Work task:
Nothing but the lines from the one containing "Click the OFF side of Tag Manager switch" to the end of the data should be copied, exactly, and the pictures stay out.

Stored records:

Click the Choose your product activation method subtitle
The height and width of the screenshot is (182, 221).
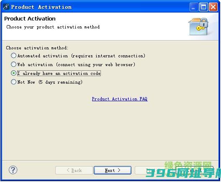pos(53,27)
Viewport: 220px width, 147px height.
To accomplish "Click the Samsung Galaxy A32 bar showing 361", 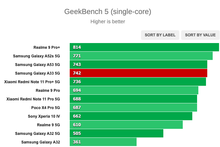I will point(103,142).
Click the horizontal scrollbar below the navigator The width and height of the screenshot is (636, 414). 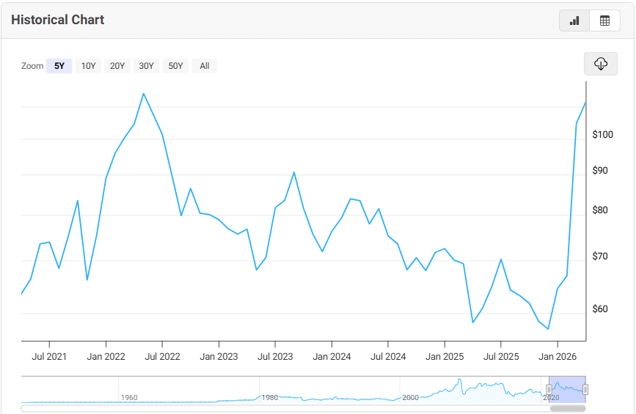click(293, 408)
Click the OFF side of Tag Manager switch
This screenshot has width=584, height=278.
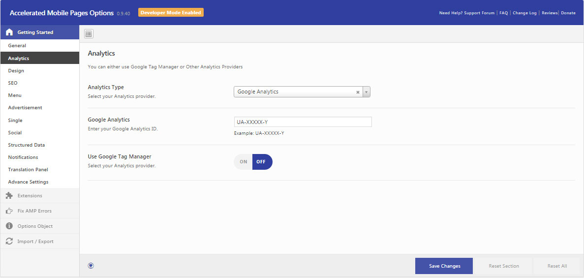coord(262,162)
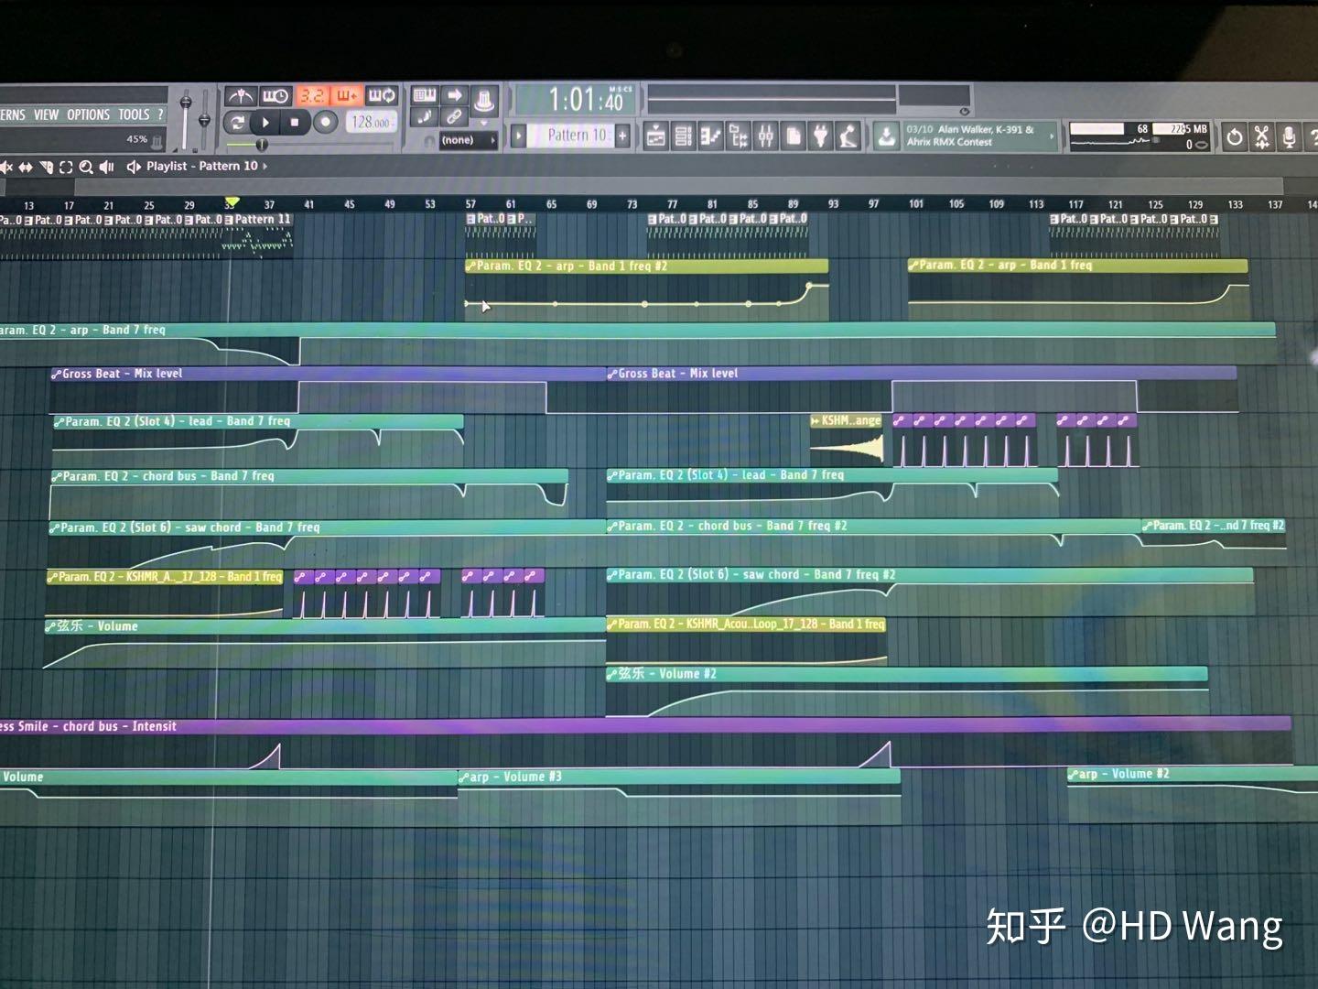
Task: Toggle blend recording mode
Action: [345, 96]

Task response:
Click the OFF side of Tag Manager switch
This screenshot has width=584, height=278.
coord(262,162)
Task: Toggle blend recording mode
Action: [345, 96]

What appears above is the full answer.